## Work instructions
Write out the listing below word for word, leaving out the pictures.

· · · · ·

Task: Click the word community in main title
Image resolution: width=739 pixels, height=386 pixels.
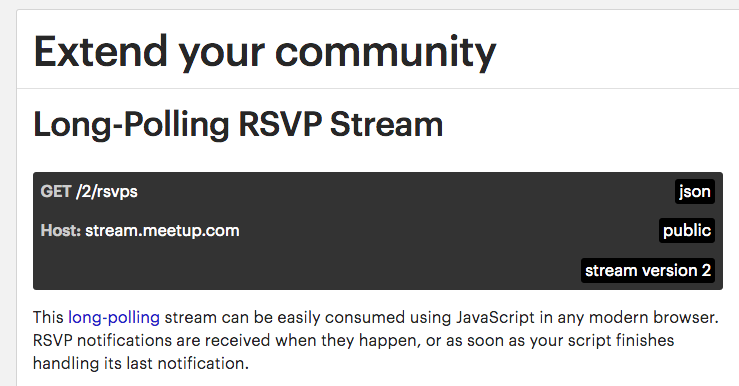Action: coord(386,52)
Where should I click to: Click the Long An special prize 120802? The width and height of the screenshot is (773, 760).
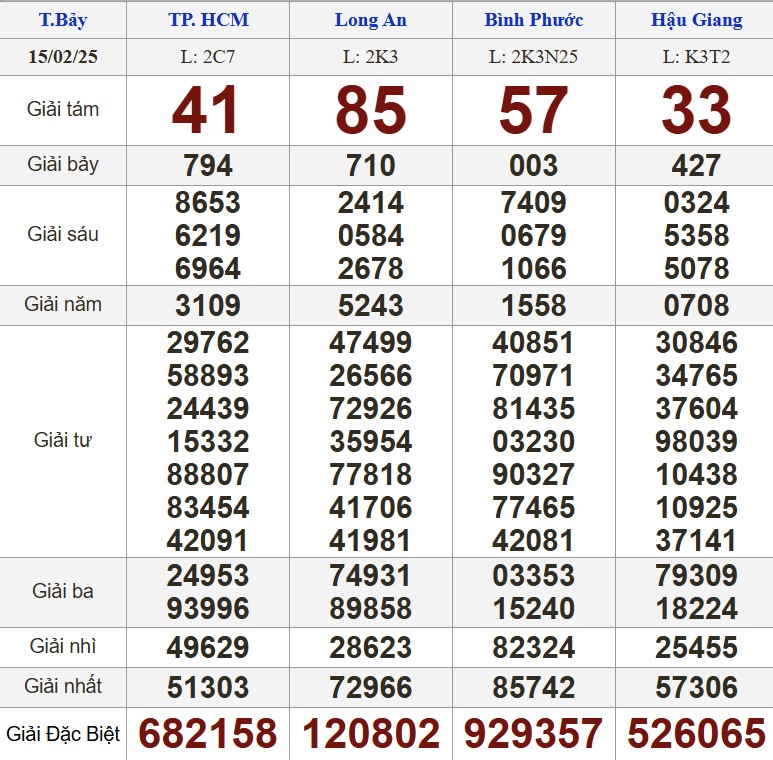click(370, 734)
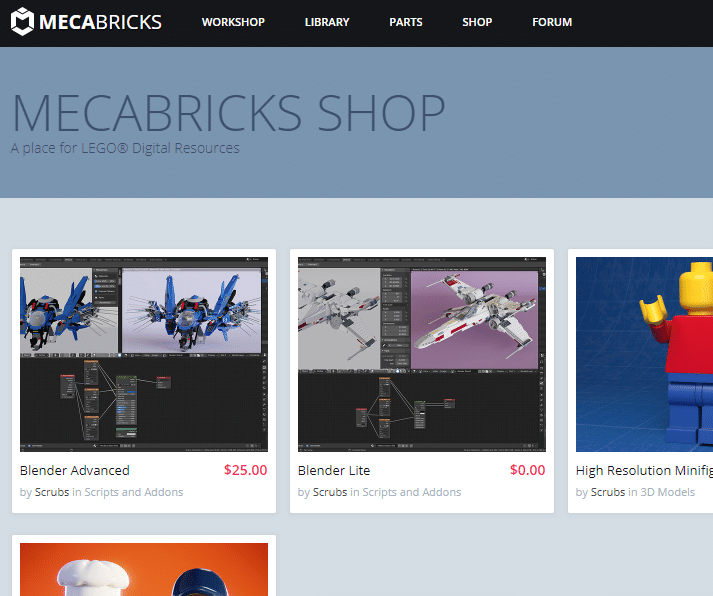Image resolution: width=713 pixels, height=596 pixels.
Task: Go to the Library section
Action: click(327, 22)
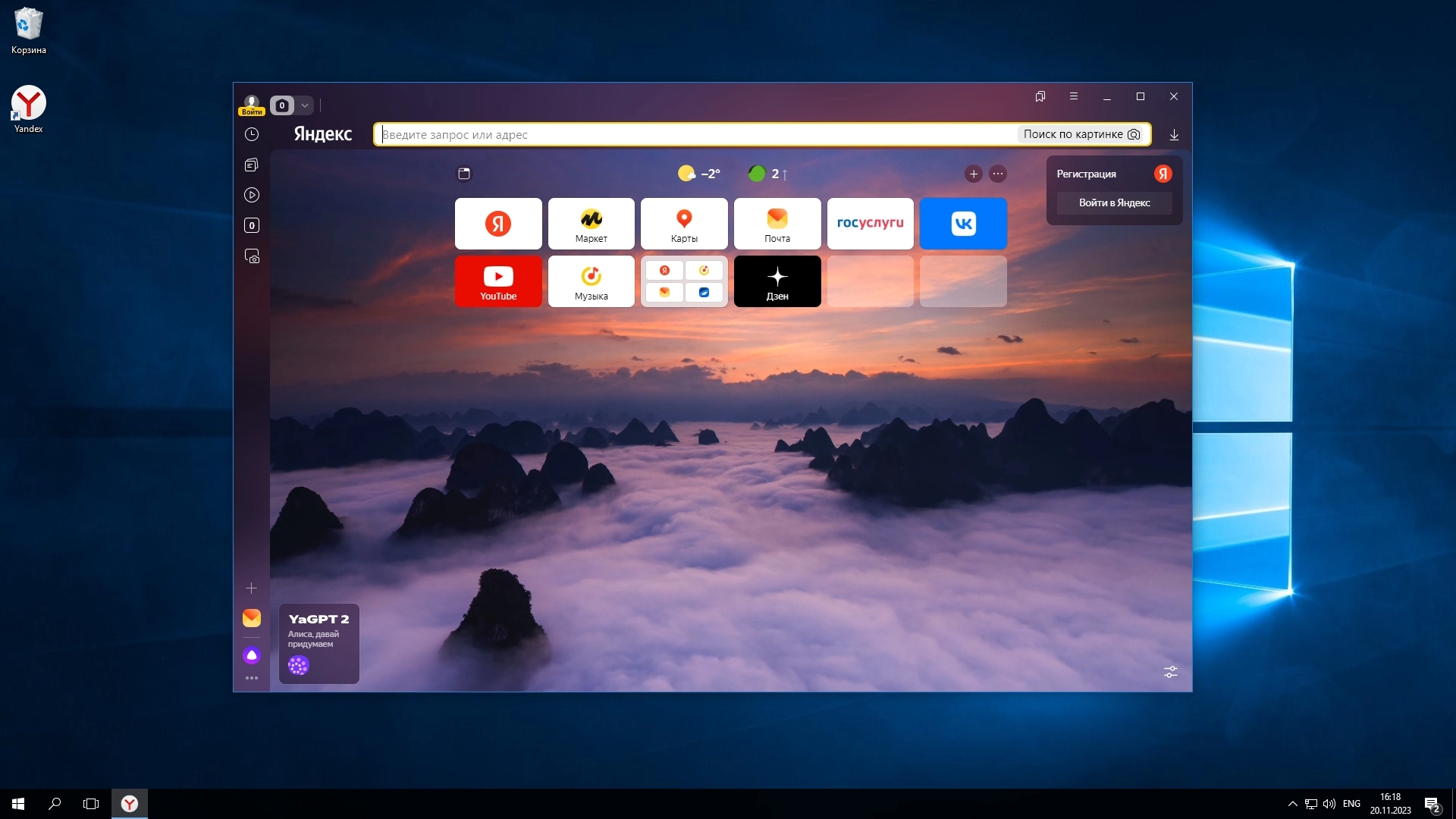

· · · · ·

## Answer below
Task: Click the word community in main title
Image resolution: width=739 pixels, height=386 pixels.
Action: coord(386,52)
Where should I click to: Click the Long An special prize 120802? The width and height of the screenshot is (773, 760).
click(370, 734)
Image resolution: width=713 pixels, height=596 pixels.
Task: Go to the Library section
Action: click(327, 22)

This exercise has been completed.